* [WHAT THE TASK REQUIRES]: Retype the entries exactly as they appear, beginning with the line that contains "Where should I" and continuing through the end of the entries. Omit the pictures from your answer.

··· SUPPLIED DATA ···

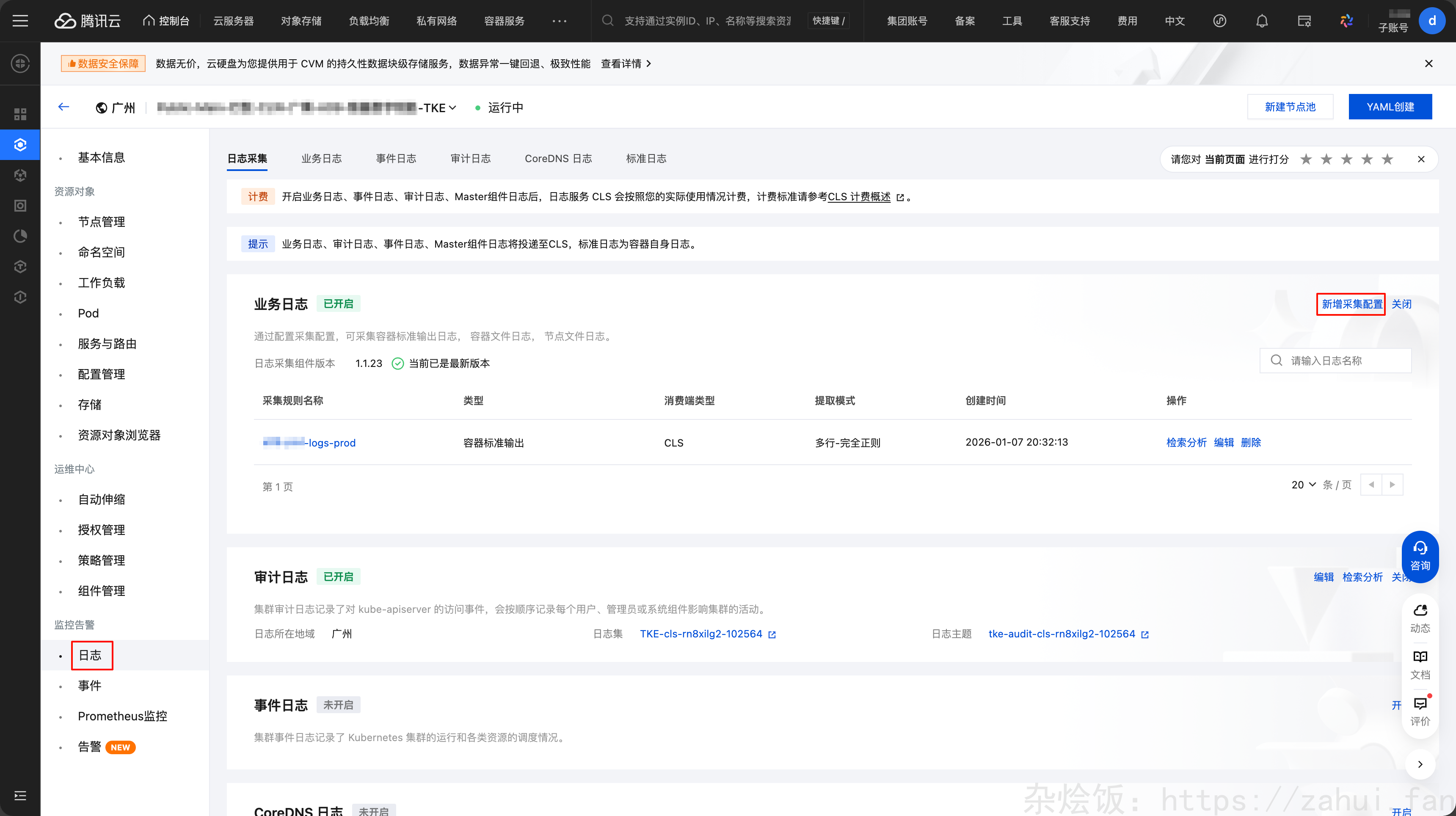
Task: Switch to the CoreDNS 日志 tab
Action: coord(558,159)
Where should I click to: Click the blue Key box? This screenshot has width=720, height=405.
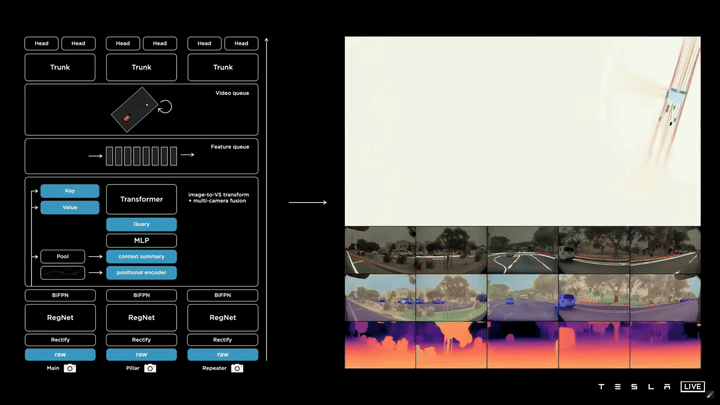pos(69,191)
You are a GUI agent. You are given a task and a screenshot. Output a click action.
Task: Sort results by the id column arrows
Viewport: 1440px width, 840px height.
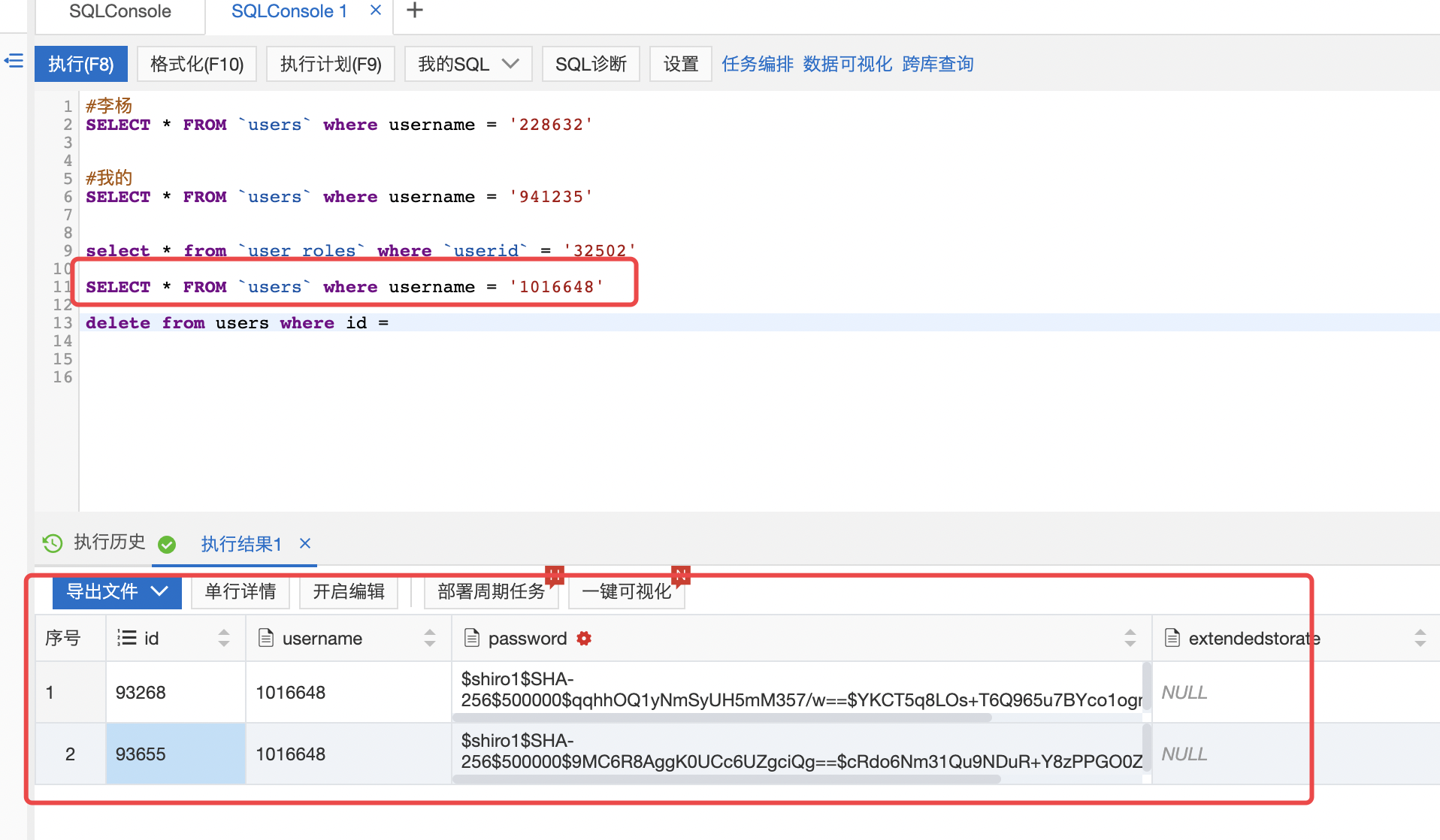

···

* [TASK RESPONSE]:
Where should I click to: Click the blue Key box? This screenshot has width=720, height=405.
pos(69,191)
You are a GUI agent. You are given a task and a screenshot. Output a click action.
Task: Sort results by the id column arrows
Viewport: 1440px width, 840px height.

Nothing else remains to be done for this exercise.